Don't replace your car every three years. It is a waste of money.

My Volvos have been involved in two accidents (neither of which was my fault). They survived just fine. In fact, one of them did considerable damage to the other car (which pulled out from between cars in front of me). It did a little damage to the structure, which I was able to get repaired, and I drove that car for quite awhile afterwards.

So if your reason for buying a car is something other than functionality, think seriously about your values.

What about you? Do you drive a Volvo? Would you?

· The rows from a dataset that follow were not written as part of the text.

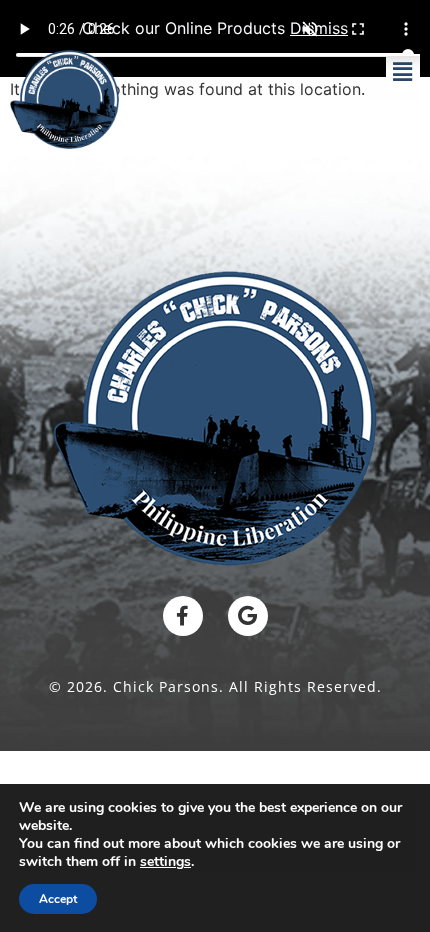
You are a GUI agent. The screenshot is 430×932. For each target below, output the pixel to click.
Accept (58, 899)
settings (165, 862)
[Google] (248, 616)
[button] (403, 72)
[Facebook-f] (183, 616)
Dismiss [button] (319, 28)
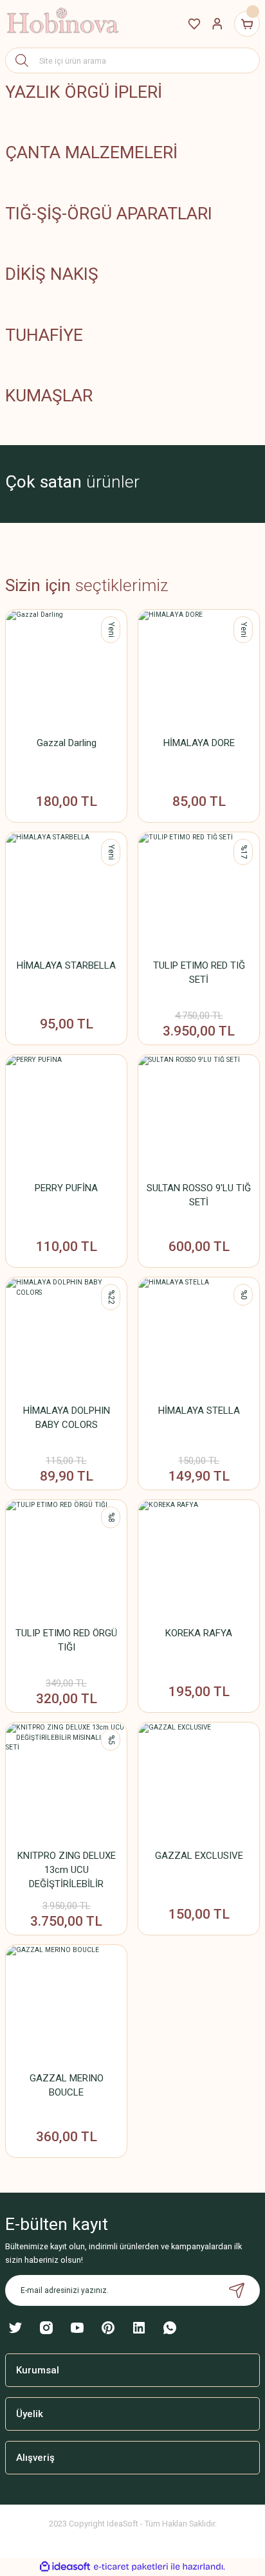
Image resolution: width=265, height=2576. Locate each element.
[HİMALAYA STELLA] (198, 1337)
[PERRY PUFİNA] (66, 1115)
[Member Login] (217, 24)
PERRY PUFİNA (66, 1188)
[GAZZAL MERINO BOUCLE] (66, 2005)
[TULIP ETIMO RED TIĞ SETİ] (198, 892)
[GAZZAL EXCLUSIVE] (198, 1782)
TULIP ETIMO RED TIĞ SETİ (199, 972)
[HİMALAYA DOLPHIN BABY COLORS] (66, 1337)
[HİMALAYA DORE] (198, 670)
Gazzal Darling (66, 743)
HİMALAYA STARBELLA (66, 965)
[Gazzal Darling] (66, 670)
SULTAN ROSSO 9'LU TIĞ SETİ (199, 1195)
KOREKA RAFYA (198, 1633)
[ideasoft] (65, 2567)
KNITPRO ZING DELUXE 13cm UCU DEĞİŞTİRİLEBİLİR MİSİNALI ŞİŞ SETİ (66, 1870)
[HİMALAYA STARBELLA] (66, 892)
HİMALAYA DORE (199, 743)
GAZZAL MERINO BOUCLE (67, 2085)
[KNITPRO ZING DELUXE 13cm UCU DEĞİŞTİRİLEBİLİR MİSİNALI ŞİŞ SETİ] (66, 1782)
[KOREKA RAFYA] (198, 1560)
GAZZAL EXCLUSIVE (199, 1855)
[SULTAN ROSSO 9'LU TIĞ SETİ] (198, 1115)
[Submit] (237, 2290)
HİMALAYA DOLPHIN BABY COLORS (66, 1417)
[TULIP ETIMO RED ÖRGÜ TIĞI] (66, 1560)
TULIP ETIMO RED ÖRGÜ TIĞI (66, 1640)
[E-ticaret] (131, 2566)
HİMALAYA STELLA (199, 1410)
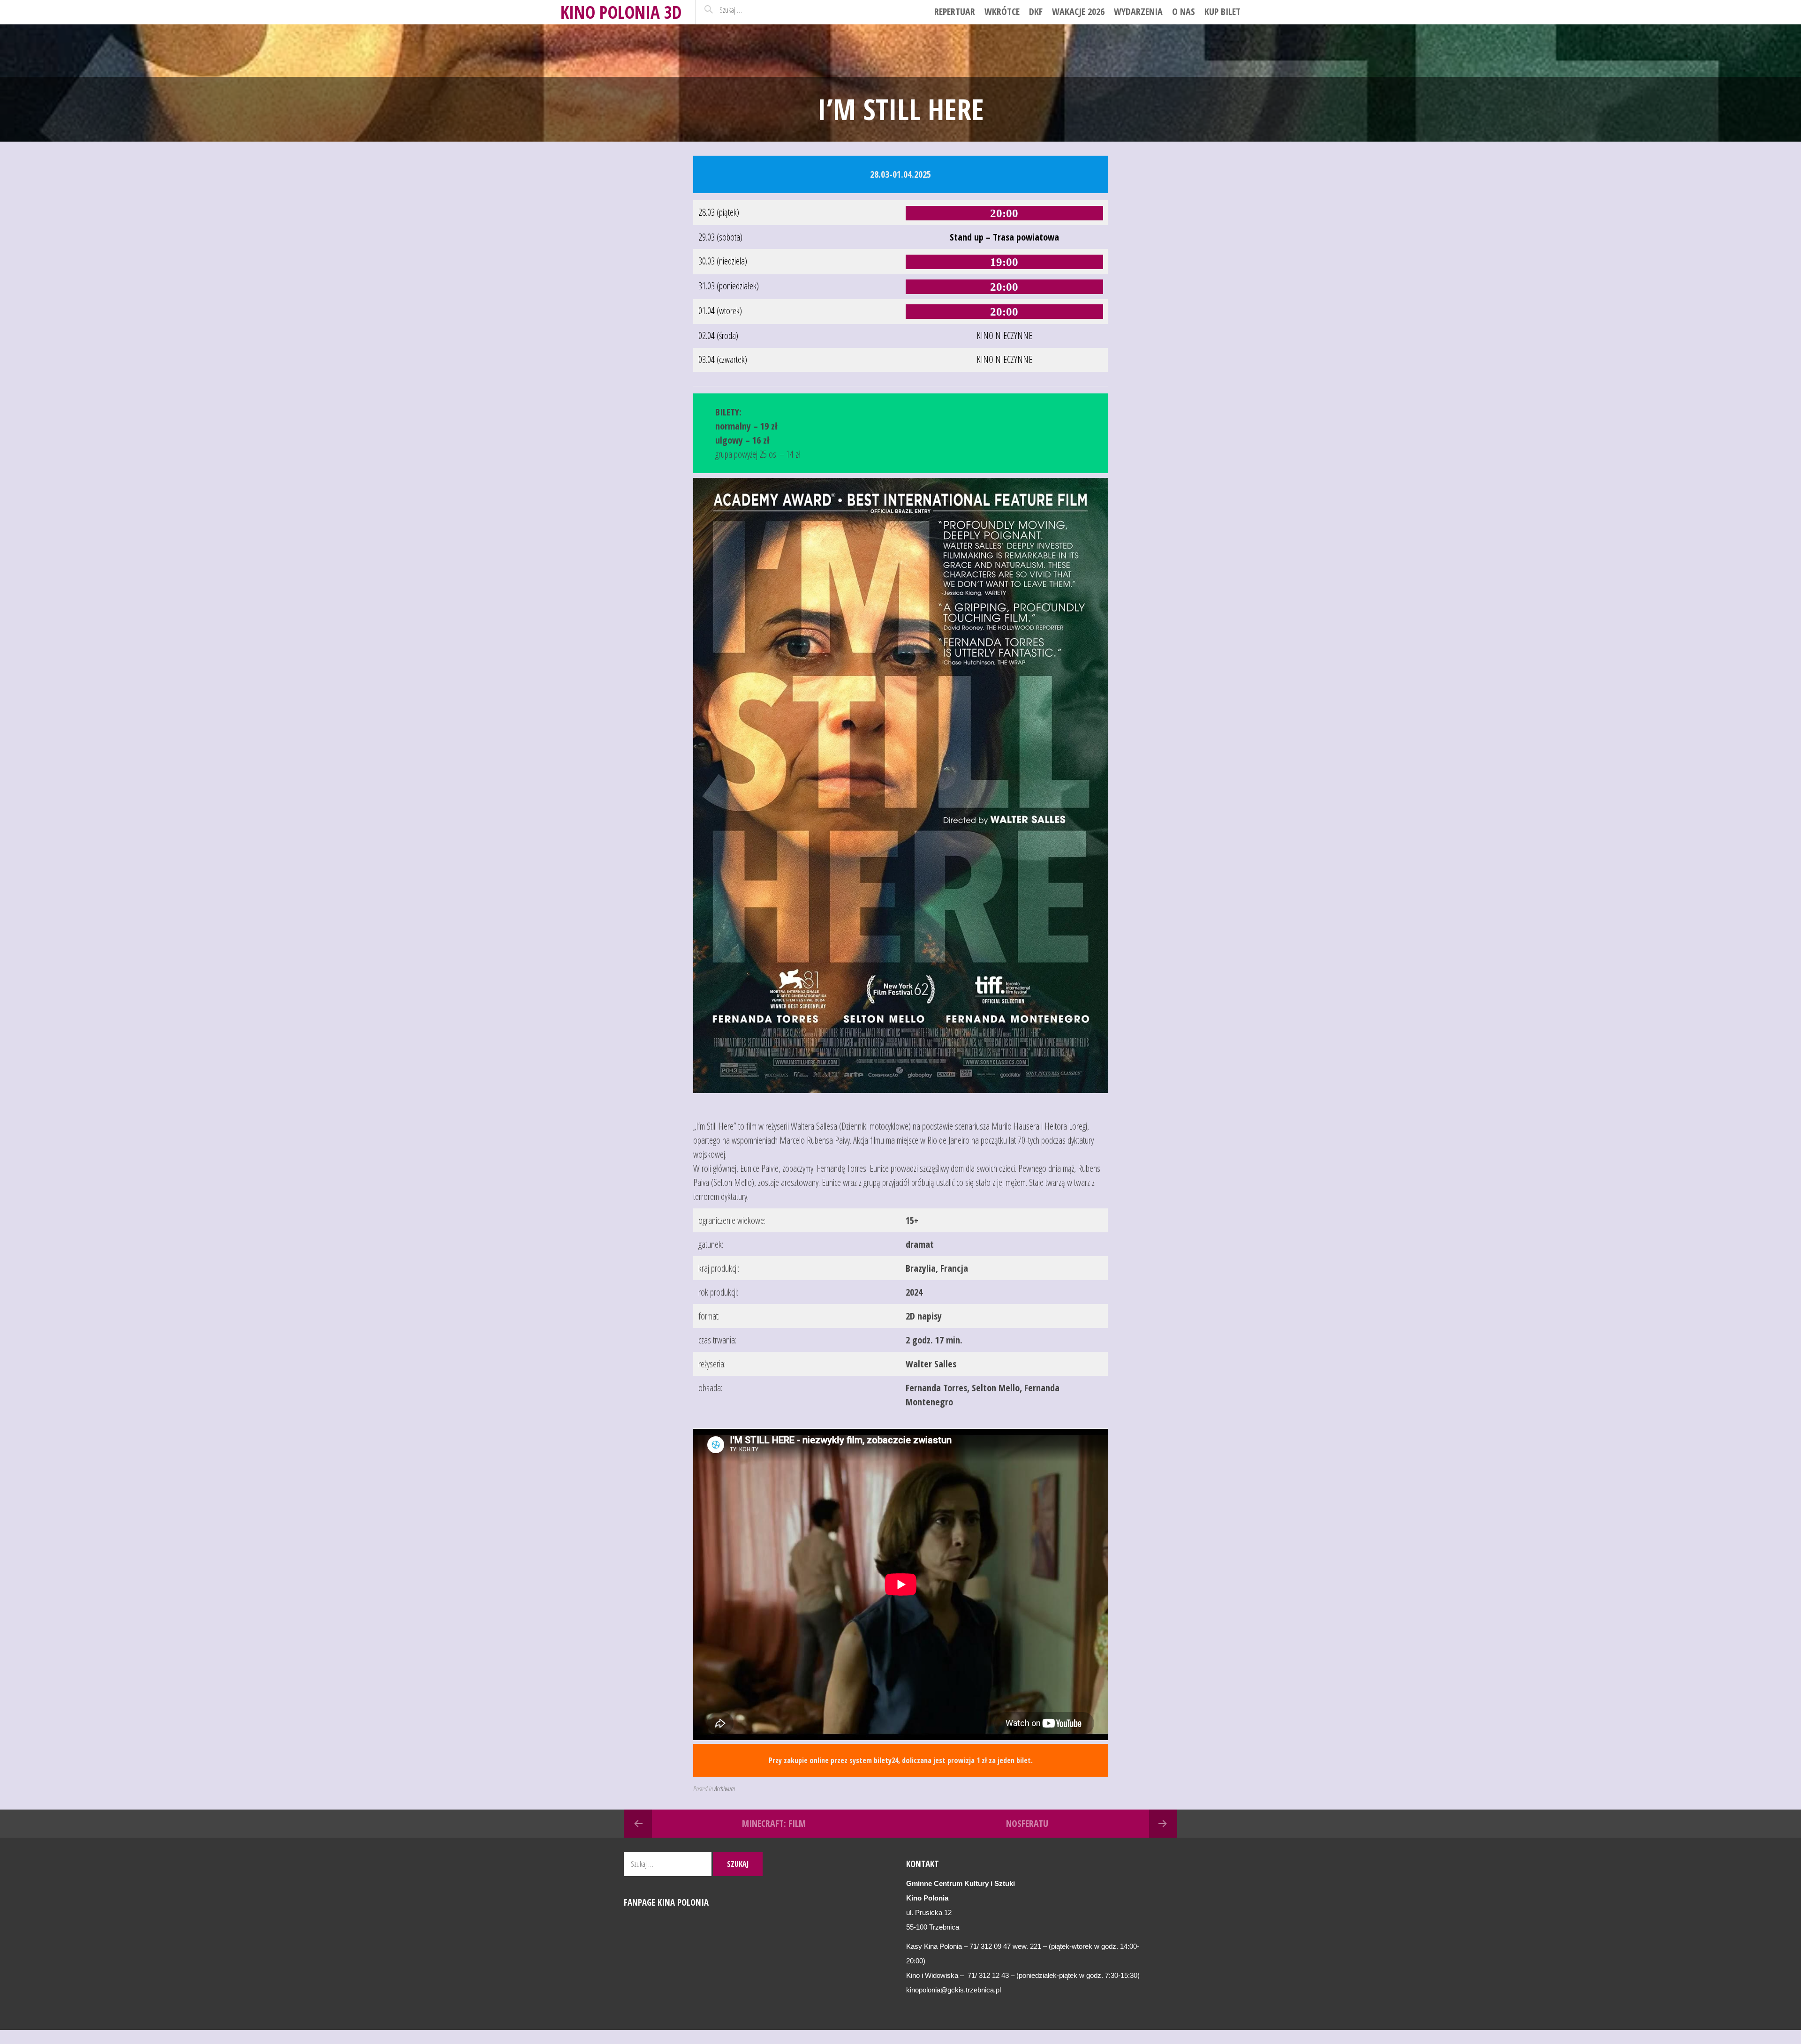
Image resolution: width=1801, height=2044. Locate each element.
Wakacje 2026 (1078, 11)
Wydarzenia (1138, 11)
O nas (1183, 11)
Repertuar (954, 11)
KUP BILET (1222, 11)
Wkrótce (1002, 11)
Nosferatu (1027, 1823)
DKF (1036, 11)
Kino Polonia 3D (620, 12)
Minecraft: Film (774, 1823)
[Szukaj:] (751, 10)
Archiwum (724, 1788)
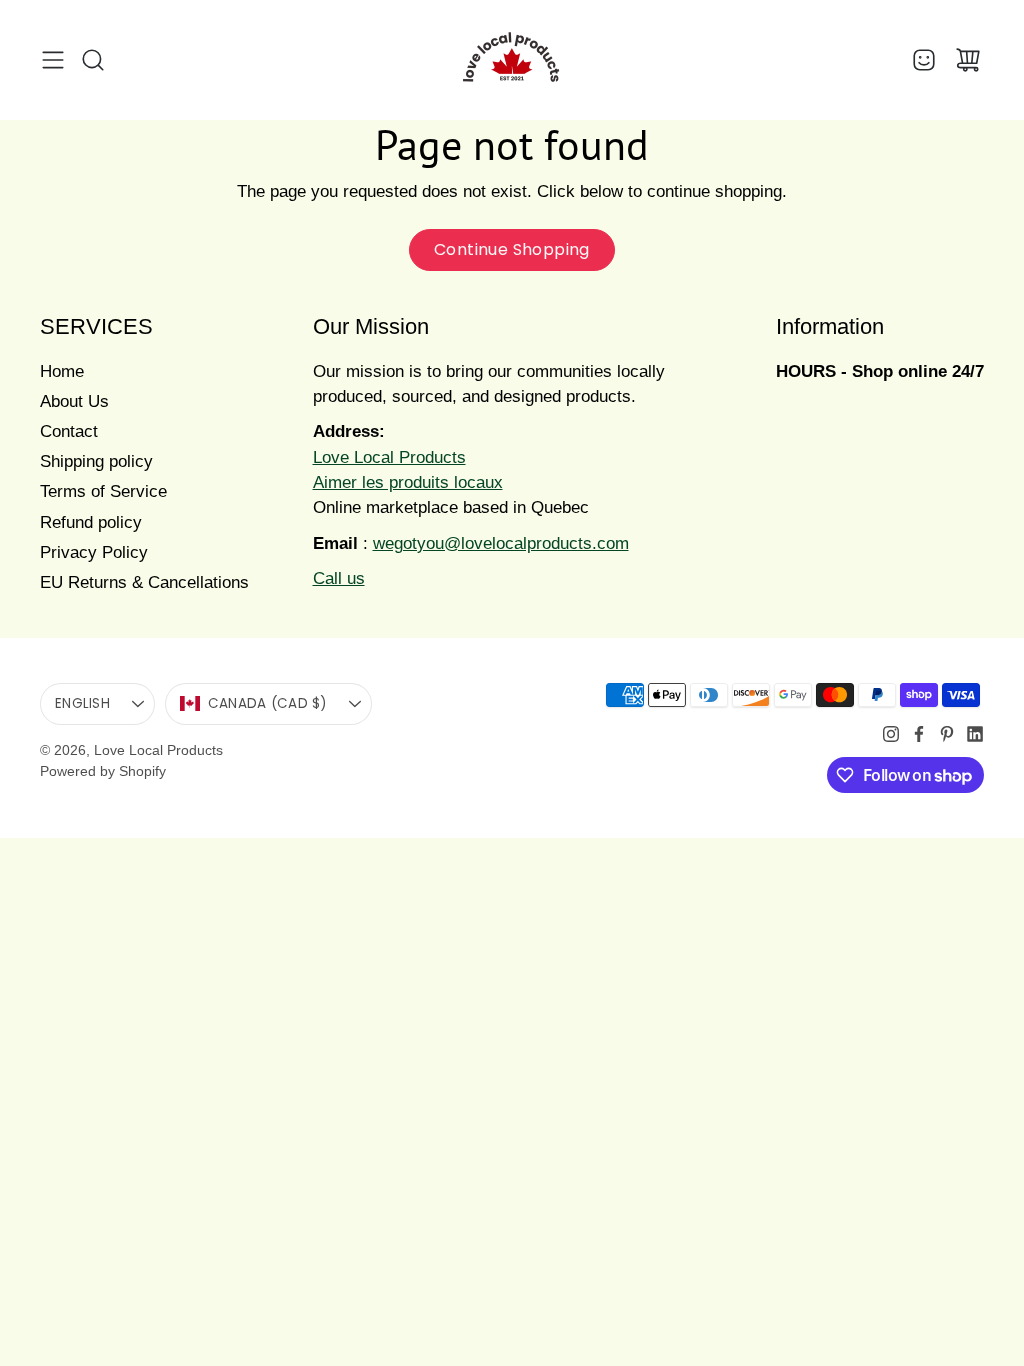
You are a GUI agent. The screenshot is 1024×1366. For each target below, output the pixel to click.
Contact (69, 431)
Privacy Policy (94, 552)
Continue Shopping (512, 249)
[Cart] (968, 60)
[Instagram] (891, 734)
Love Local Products (158, 750)
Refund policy (91, 522)
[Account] (924, 60)
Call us (339, 578)
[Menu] (53, 60)
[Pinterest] (947, 734)
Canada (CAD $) (267, 703)
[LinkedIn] (975, 734)
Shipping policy (96, 461)
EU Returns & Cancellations (144, 582)
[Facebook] (919, 734)
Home (62, 371)
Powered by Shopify (103, 771)
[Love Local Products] (512, 60)
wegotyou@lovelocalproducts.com (501, 543)
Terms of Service (103, 491)
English (82, 703)
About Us (74, 401)
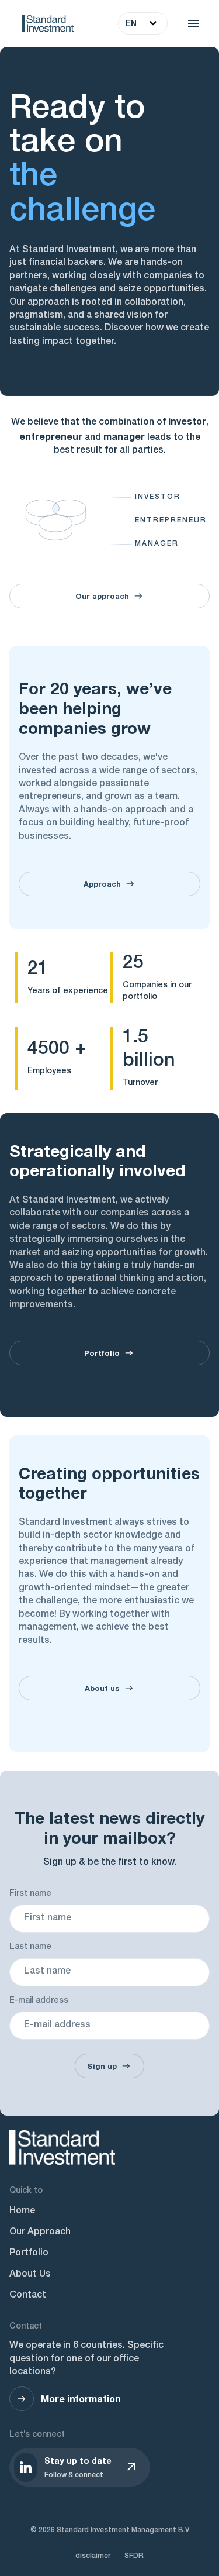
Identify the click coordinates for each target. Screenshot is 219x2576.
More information (81, 2398)
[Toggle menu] (193, 23)
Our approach (102, 596)
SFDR (134, 2556)
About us (102, 1688)
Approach (102, 883)
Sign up (102, 2066)
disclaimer (92, 2556)
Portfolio (102, 1353)
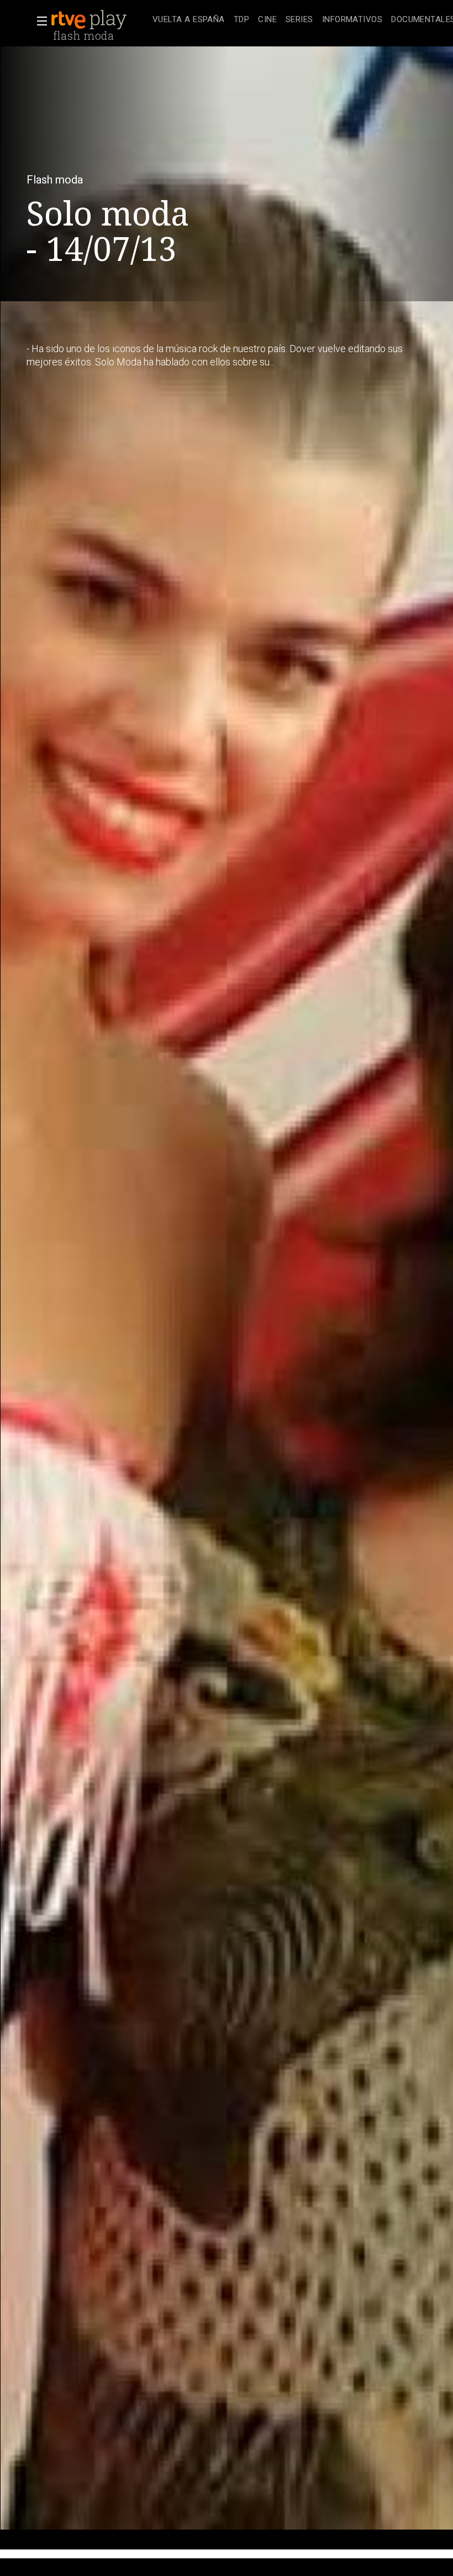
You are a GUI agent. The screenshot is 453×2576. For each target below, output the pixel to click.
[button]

Did my lens influence your thinking in any way? Tell me about it.

Would you drive a Volvo?

Funny Incident

I just wrote this Lens a few days ago. Today when I got out of my car at the post office, a woman walked up to me and said, "That's the safest car on the road." She said her daughter had an old Volvo and wanted to sell it and get a new one, and the woman talking to me told her daughter not to, because the new ones aren't any good.

Which reminds me of another incident that happened a couple of years ago. I was pulling out of a parking space, and a fellow pulled past me in a Volvo that looked almost identical to mine (except his paint job was in better condition) and he rolled down his window and said, "Nice car!" I laughed.

Getting Old and Cantankerous Together

My Volvo currently has a problem we can't seem to get to the bottom of. She doesn't like hot weather. If I spend too much time sitting at traffic lights, she insists on dying, and demanding a ten minute rest before she'll go again. I've had just about everything replaced, and this sure acts like a flooding problem. But I will just have to put up with it.

After all, she puts up with me. I take her into too many dicey situations. Revenge? Maybe.

But then, Volvos were designed in Sweden, and they never figured on my driving one in the desert!

Hey, if you were as old as my Volvo, you'd have a right to a few quirks, too.

Other than that, we get into scrapes now and then, and sometimes they make me marvel at how well designed the Volvo is. Case in point. Something broke that caused the gear shift lever to become detached from the transmission. I realized at that point, that I needed to drive down the mountain immediately, because if I stopped the car, I might not get her started again. And then I saw a waterfall I wanted a picture of, and forgot I couldn't shift into reverse. I tried to turn around, and ended up against the guard rail, and of course, I couldn't back up, so I sat there wondering what to do when along came a van with a few young men in it, and they had me put the shift lever into neutral, and they pushed me back until I was able to drive forward and continue down the mountain. I sure didn't expect them to be able to budge her, because she WAS in drive, after all, but they could. Who else would design a car so it acts like it's in neutral so it could be pushed backwards, when it's really in drive, so I could get out of the stupid situation I got into when I noticed I couldn't shift anymore?

Purple Star

Thank you to everyone who shared in the responsibility of awarding this Lens the Purple Star! I really appreciate it.